Their association has its controversial side as well.
Mr. Clinton also was the central figure in the botched White House "job offer" controversy during Mr. Sestak's primary campaign against Sen. Arlen Specter.
According to the White House and Mr. Sestak, presidential chief of staff Rahm Emanuel had asked Mr. Clinton to approach Mr. Sestak about an unpaid White House advisory position on national security issues to get him out of the primary race. But Mr. Sestak shut Mr. Clinton down before the conversations got very far. Congressional Republicans have demanded further investigation, claiming the incident could constitute an illegal bribe.
The flap has died down in recent weeks as the race between Mr. Sestak and Republican Pat Toomey, who launched yet another statewide broadcast television ad Tuesday, has focused on spending.
After the Clinton event, Toomey campaign spokeswoman Nachama Soloveichik wrote in an e-mail, "When President Clinton teamed up with Republican majorities in Congress, we had a balanced budget. When President Obama teamed up with [House Speaker] Nancy Pelosi and Joe Sestak, we got the largest deficits in American history. The clear solution is to send Pat Toomey to the Senate to provide a check and balance against the massive overspending by the liberal leadership in Washington."
The bill that kept Mr. Sestak from his rally Tuesday has been yet another campaign flashpoint.
House leaders called members back from August recess to vote on a $26.1 billion package of Medicaid and education funding for the states after the Senate approved the package last week. The bill -- which is paid for with program cuts and a tax increase on multinational corporations -- would help fill an $850 million gap in the Pennsylvania state budget. It passed the House, and Mr. Obama signed it into law Tuesday.

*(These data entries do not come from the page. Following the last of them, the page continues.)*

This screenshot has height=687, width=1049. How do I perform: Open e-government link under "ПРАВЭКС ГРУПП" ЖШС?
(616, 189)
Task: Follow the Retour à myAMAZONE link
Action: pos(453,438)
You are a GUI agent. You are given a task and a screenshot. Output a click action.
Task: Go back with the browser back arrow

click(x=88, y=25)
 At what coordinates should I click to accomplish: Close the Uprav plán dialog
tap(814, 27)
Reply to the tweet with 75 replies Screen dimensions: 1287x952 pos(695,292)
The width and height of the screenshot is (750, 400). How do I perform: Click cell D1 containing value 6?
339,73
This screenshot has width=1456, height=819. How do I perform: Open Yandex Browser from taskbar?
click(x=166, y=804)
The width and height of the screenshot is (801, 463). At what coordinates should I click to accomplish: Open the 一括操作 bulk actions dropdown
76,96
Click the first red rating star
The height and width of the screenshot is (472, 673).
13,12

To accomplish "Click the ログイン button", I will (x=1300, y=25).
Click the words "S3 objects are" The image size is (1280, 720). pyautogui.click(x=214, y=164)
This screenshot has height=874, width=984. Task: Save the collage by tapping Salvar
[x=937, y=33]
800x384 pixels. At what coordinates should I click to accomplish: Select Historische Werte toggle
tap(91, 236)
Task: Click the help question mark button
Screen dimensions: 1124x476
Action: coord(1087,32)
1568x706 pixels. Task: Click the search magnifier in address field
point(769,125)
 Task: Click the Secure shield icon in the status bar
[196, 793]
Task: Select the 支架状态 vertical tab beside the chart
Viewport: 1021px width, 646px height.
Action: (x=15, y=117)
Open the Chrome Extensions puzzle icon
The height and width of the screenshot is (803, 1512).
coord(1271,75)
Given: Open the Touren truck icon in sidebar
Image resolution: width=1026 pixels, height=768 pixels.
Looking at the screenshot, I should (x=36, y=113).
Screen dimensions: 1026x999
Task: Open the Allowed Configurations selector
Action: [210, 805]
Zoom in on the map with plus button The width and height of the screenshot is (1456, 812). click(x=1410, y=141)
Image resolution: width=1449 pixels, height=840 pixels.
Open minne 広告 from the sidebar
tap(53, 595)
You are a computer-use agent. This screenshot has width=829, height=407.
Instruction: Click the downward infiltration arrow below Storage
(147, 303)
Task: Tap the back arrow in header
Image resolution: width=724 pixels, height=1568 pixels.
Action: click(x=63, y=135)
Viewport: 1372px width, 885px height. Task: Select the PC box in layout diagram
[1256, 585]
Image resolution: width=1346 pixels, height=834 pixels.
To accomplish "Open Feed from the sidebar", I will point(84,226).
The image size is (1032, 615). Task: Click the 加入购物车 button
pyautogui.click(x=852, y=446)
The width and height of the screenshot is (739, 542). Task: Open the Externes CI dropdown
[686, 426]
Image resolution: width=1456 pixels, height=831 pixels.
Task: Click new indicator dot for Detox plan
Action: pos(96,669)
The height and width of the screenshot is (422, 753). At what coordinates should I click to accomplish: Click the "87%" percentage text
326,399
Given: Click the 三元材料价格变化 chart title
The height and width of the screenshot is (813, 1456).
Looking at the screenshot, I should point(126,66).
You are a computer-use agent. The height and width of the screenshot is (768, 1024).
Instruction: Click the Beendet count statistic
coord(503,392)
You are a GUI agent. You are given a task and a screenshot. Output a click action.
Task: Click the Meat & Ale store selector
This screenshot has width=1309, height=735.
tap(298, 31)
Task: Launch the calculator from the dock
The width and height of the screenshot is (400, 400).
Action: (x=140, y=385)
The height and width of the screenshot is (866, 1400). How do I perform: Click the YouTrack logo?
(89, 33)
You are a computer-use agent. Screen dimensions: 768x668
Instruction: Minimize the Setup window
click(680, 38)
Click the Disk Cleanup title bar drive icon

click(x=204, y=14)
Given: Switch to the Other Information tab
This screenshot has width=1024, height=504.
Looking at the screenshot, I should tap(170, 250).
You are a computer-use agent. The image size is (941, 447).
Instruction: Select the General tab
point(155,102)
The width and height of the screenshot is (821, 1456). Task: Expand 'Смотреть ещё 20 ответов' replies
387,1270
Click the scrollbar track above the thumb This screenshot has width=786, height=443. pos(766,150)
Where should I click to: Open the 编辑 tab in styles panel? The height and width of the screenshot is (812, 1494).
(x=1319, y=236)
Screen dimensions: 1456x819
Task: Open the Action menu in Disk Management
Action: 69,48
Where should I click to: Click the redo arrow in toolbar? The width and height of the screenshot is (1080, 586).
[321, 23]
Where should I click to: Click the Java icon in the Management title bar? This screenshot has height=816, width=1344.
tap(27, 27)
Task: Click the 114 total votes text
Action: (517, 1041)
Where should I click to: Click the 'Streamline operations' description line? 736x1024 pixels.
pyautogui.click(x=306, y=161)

Mr. Sestak said the bill was crucial to save jobs; Mr. Toomey denounced it as another bailout.
Also appearing at Tuesday's event was Sen. Bob Casey, D-Pa., in his first campaign rally for Mr. Sestak this year.
As banner-sized photographs of Mr. Clinton with Mr. Sestak swayed from basketball hoops above, Jim Brennan, 64, of Bear Creek, Luzerne County, said he was only slightly disappointed that he didn't get to see the candidate -- as Mr. Clinton was the main draw.
Mr. Brennan, a former Specter supporter, said he was leaning toward Mr. Sestak in the election because he's "better than the alternative." Mr. Clinton, he said, made a compelling case for keeping Democrats in power.
"He can't run for president again, can he?" Mr. Brennan asked with a laugh.